* **EXCERPTED TEXT**
_____

Before the advent of firearms, body armor was an essential part of the defense of a warrior. It may have been heavy, hot and expensive, but those are small nuisances in a fight for life or death. This text gives a short overview of armor types. Only general properties are outlined, but these can be used as a basis for a RPG armor system, either simple or elaborate.
Armor can cover the entire body, or just part of it.
Here is a list of body parts and armor parts that cover them.
As you can see, English armor vocabulary is heavily influenced by French.
Not every body part is considered equally important, so each has been given a rating. The total for all body parts combined is 100%.
|aventail, bevor, gorget||neck||10%|
|aventail, pauldrons, spaulders||shoulders||5%|
|brassarts, rerebraces, vambraces||upper arms||10%|
|bracers, gauntlets, vambraces||lower arms||5%|
|chausses, cuisses, faulds, tassets||thighs, upper legs||10%|
Because the head is such a vital part of the body, helmets deserve some extra attention. They come in a wide range of shapes. All helmets are a compromise between protection and freedom (sight, hearing, breathing, weight, moving the head), trading one for the other. In the list below, helmet models are roughly categorized in order of increasing protection. Note that some helmets include throat/neck protection, which is not taken into account in the list, but of course does add additional protection. The focus is on battlefield helmets, not tournament models, which tend to be heavier and bulkier.
- Skull cap: Covers only the upper part of the skull. Examples: skull cap, kettle helm, Japanese kabuto.

_____

* **EXERCISE A**
Reproduce the passage of the armor overview starting at "Here is a list" and ending at "combined is 100%.".
* **EXERCISE B**
According to the armor overview, which kind of helmets does the helmet list focus on?
* **EXERCISE C**
Carry the armor overview on from its final line.

* **SUPPLIED ENTRIES**
_____

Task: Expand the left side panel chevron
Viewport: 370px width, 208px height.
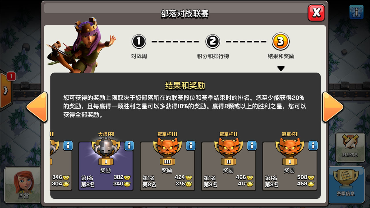Action: coord(5,91)
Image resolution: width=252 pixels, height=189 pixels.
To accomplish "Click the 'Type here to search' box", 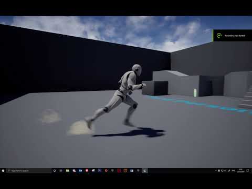I will tap(29, 171).
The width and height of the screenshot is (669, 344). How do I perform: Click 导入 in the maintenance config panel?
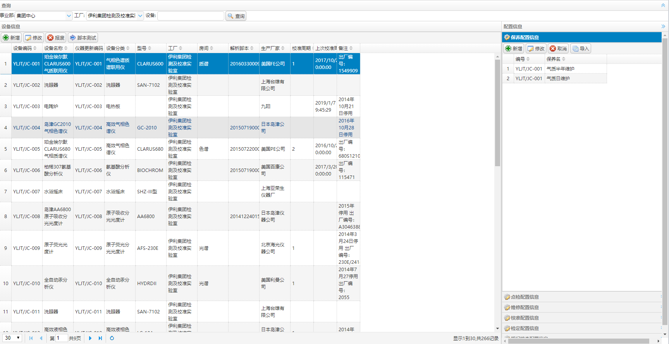[581, 48]
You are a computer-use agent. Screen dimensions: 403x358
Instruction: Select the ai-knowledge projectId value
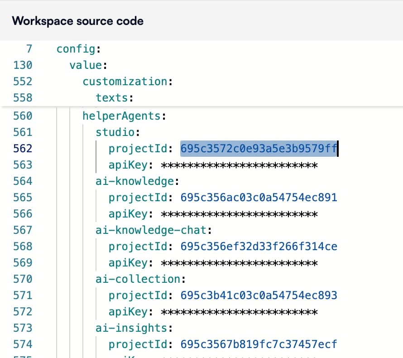[x=259, y=197]
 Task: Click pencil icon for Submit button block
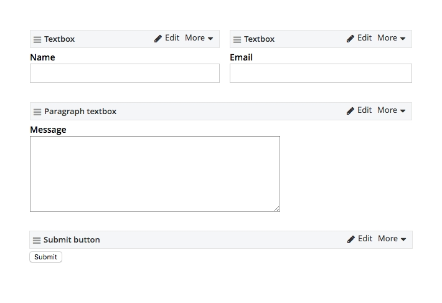click(351, 239)
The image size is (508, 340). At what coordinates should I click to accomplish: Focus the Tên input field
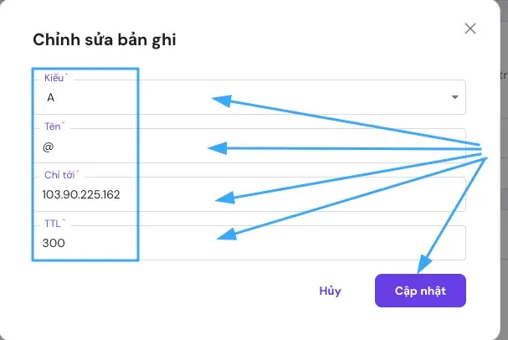click(x=335, y=147)
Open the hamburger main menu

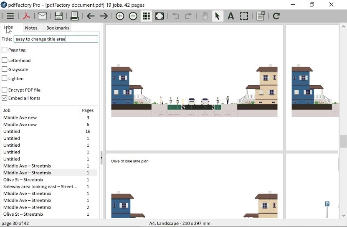(10, 16)
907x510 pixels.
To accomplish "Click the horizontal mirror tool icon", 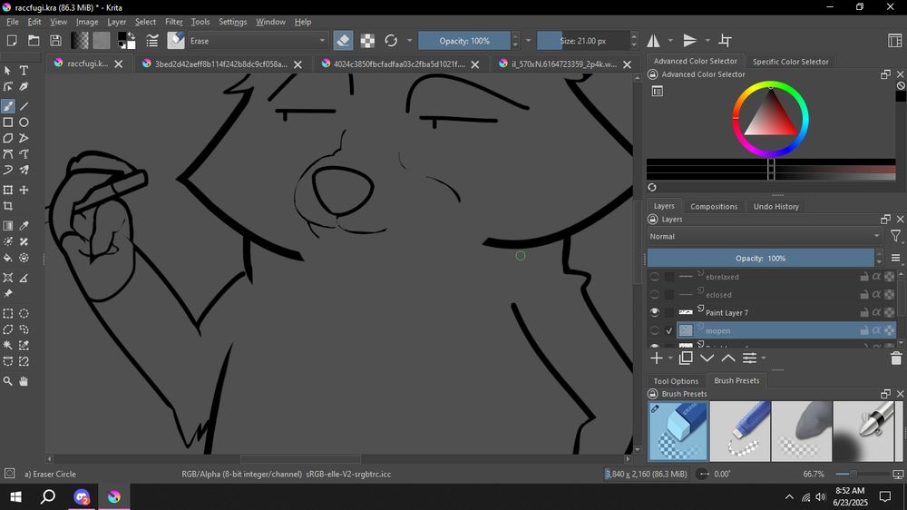I will coord(653,41).

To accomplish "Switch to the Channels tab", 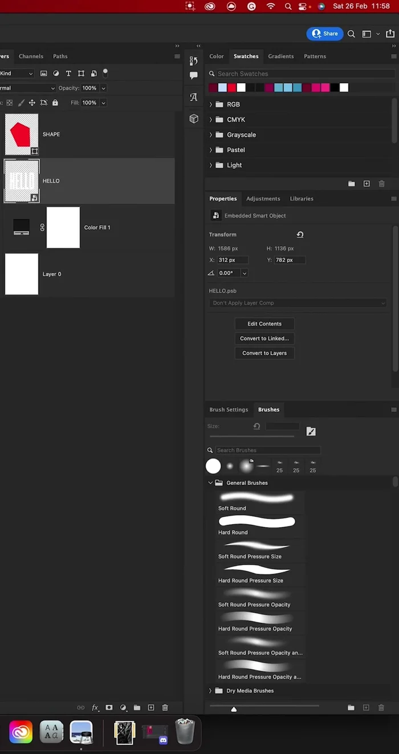I will pos(31,56).
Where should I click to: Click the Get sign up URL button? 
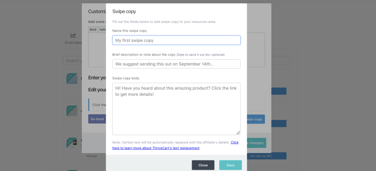(268, 156)
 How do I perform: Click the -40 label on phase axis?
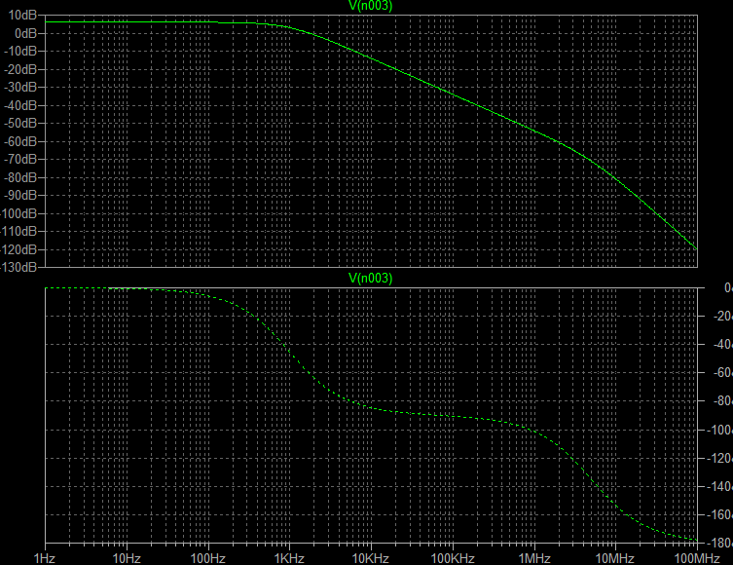720,345
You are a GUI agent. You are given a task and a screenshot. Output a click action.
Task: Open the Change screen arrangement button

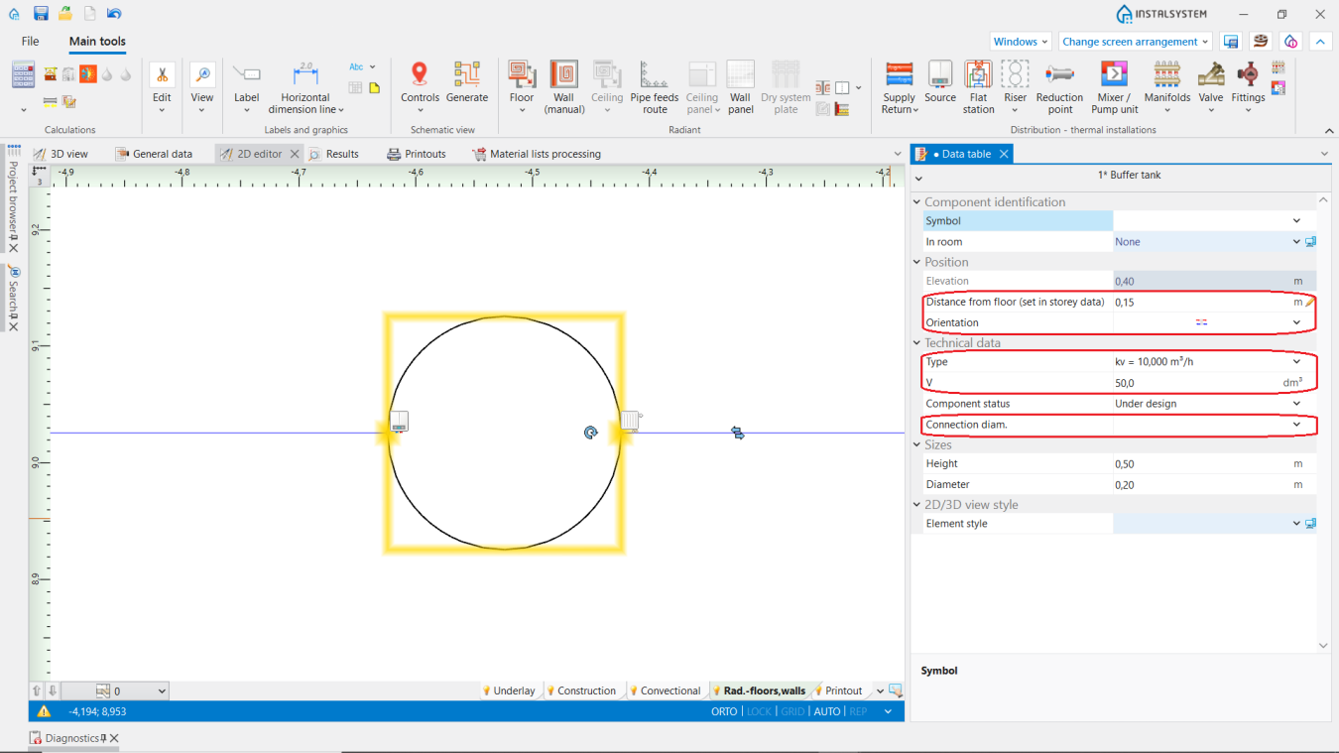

_____

* **WRITTEN RESPONSE A**
Here is a list of body parts and armor parts that cover them.
As you can see, English armor vocabulary is heavily influenced by French.
Not every body part is considered equally important, so each has been given a rating. The total for all body parts combined is 100%.

* **WRITTEN RESPONSE B**
Battlefield helmets, not tournament models.

* **WRITTEN RESPONSE C**
- Open helmet: Skull cap with additional protections like nose guard, face mask, and/or cheek guards. Examples: (classical) Illyrian helm, Chaldician helm, Attican helm, Roman helmets; (medieval) spangenhelm, nasal helm, burgonet.
- Half-open helmet: Covers the entire head but leaves a T- or Y-shaped area in the face open for seeing and breathing. Examples: (classical) Korinthian helm; (medieval) barbute.
- Closed helmet: Covers the entire head. Usually equipped with a moveable visor. Examples: close helm, bascinet / hounskull, armet.
Early armor was made of cloth or leather.
These were quickly surpassed by metals.
But soft armor remained in use as material for undercoats, to protect less vital areas like limbs, or the whole body if money was short supply.
Early metal armor was made of copper, a relatively soft metal that was easy to work.
Copper was quickly supplanted by the tougher bronze, usually in a mix of up to 88% - 90% copper and 10% - 12% tin, called "classic" bronze.
The next revolution was iron working, which required an entirely different smithing process at much higher temperatures.
Early iron was of low quality, but less scarce than the tin needed to produce bronze.
The final step was to transform iron into steel, making it much harder.
Smiths gradually improved their methods of making wrought iron (too little carbon content) and cast iron (too mach carbon) into steel (just enough carbon).
Ancient and medieval steel was better than bronze, but still less than the best factory-produced modern steel.
In the meanwhile, some societies which lacked a sufficient source of metals used materials like horn or wood.
The Chinese even invented paper armor, which is suprisingly effective and lightweight, but not durable.
The table below lists effective properties for common (and some uncommon) armor crafting materials. The data given for paper, cloth and leather is not for a single layer, but a padding of several layers.
|Material||Density||Hardness (pure)||Hardness (worked)||Weight||Protection||Cost||Durability|
|horn||1 - 2||?||?||moderate||moderate||expensive||high|
|copper||9.0||40 - 50||100 - 120||heavy||poor||medium||high|
|bronze||8.7||50 - 110||220 - 270||heavy||good||expensive||very high|
|wrought iron||7.9||60 - 100||up to 180||heavy||moderate||medium||medium|
|mild steel||7.9||110 - 120||up to 400||heavy||very good||expensive||high|
|medium steel||7.9||170 - 200||up to 800||heavy||superb||very expensive||high|
Here is a list of different types of armor. All metal armors require some kind of undercoat to protect the skin from chafing and this is considered to be part of the armor.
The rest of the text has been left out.